Linked by Thom Holwerda on Mon 22nd Oct 2012 13:36 UTC
Legal "One of the exhibits Samsung has now made public tells an interesting tale. It's the slide presentation that Apple showed Samsung when it first tried (and failed) to get Samsung to license Apple's patents prior to the start of litigation. While some of the numbers were earlier reported on when the exhibit was used at trial, the slides themselves provide more data - specifically on the difference between what Apple wanted Samsung to pay for Windows phones and for Android phones. The slides punch huge holes in Apple's FRAND arguments. Apple and Microsoft complain to regulators about FRAND rates being excessive and oppressive at approximately $6 per unit, or 2.4%; but the Apple offer was not only at a much higher rate, it targeted Android in a way that seems deliberately designed to destroy its ability to compete in the marketplace." Eagerly awaiting the 45 paragraph comment explaining how this is completely fair and not hypocritical at all. Bonus points if it includes something about Eric Schmidt being on Apple's board, and, double bonus point if it mentions one of the QWERTY Android prototypes. Mega Epic Bonus if it somehow manages to draw a line from Edison, Tesla, to Jobs.
Permalink for comment 539555
To read all comments associated with this story, please click here.
RE[8]: Dubious argument
by flypig on Mon 22nd Oct 2012 17:02 UTC in reply to "RE[7]: Dubious argument"
flypig
Member since:
2005-07-13

No, I saw no claim by Apple that these are essential patents. I only see groklaw making up new classes of patents.

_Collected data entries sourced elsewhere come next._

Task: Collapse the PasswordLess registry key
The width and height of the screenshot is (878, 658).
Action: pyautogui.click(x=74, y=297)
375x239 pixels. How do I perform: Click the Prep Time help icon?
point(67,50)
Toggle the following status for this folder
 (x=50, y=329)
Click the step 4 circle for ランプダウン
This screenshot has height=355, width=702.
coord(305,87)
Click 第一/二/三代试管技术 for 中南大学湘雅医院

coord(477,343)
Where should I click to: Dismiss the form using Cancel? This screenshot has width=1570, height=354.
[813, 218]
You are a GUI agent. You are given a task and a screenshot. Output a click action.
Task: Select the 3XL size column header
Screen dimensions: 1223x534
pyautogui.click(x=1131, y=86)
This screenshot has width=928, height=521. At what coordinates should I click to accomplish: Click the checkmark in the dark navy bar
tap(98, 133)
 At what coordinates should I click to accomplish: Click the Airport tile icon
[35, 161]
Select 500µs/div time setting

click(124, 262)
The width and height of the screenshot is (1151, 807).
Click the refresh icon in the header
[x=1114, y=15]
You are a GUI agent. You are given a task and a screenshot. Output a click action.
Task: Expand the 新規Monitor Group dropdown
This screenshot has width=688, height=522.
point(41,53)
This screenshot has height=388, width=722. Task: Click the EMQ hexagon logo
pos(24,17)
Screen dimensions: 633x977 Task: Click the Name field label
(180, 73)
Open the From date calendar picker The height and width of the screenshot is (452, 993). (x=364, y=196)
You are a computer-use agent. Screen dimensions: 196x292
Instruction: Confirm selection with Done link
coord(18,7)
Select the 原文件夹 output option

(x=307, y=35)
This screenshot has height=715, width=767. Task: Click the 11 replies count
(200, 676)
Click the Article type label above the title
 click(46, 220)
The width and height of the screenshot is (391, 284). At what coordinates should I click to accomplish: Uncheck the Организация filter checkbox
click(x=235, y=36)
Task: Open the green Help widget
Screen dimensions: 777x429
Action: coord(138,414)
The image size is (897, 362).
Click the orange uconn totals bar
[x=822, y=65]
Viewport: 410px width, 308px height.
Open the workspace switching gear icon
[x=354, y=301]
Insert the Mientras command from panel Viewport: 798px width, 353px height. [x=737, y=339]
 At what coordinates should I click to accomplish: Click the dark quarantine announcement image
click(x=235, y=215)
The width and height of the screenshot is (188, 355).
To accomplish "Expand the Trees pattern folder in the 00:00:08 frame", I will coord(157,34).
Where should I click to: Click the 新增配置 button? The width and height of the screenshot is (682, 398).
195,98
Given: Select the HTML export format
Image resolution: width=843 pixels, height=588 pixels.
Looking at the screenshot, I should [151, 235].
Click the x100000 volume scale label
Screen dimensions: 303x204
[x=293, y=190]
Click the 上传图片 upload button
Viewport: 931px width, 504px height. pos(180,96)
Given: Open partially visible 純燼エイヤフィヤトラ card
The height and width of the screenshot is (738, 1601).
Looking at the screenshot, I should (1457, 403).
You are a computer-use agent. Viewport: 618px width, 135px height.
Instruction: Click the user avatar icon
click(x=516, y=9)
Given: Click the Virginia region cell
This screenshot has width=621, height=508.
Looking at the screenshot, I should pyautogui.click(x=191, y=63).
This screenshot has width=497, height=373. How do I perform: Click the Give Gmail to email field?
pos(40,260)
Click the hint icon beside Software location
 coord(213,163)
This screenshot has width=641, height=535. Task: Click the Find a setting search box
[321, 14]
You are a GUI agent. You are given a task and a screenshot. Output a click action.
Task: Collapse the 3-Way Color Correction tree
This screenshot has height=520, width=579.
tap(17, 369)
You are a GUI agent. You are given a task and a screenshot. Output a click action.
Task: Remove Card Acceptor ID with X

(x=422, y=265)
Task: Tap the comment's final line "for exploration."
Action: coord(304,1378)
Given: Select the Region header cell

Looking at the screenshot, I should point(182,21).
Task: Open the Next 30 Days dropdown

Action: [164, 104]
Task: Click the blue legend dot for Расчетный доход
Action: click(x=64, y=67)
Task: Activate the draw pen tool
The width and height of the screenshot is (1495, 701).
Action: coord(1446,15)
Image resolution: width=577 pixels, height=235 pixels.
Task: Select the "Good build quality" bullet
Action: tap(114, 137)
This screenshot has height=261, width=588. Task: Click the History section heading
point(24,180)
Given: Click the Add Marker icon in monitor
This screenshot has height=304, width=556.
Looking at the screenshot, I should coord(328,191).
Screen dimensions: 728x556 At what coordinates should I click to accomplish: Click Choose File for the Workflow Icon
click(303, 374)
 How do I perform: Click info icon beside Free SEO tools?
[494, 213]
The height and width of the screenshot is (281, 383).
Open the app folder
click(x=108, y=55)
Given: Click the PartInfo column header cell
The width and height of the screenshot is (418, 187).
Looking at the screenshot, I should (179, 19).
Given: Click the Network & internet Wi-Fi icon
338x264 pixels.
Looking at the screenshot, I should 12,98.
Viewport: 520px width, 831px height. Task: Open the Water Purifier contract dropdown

I guess it depends on what's meant by "essential". The slides imply that Apple patents cover: basic telephony, O/S, Object Oriented, Touch, GUI, apps, music, etc.

An "Advanced Mobile" licence (slide 8) more specifically is implied to cover:

- Multitouch user interface
- Apps and App Store
- iTunes media store and media player
- Real Web and Web services
- Advanced sensors and device context
- Service-oriented offering

Some of these look pretty essential to me. However, whether or not any or all of these are actually covered by the patents (rather than just implied by the slides) is another matter.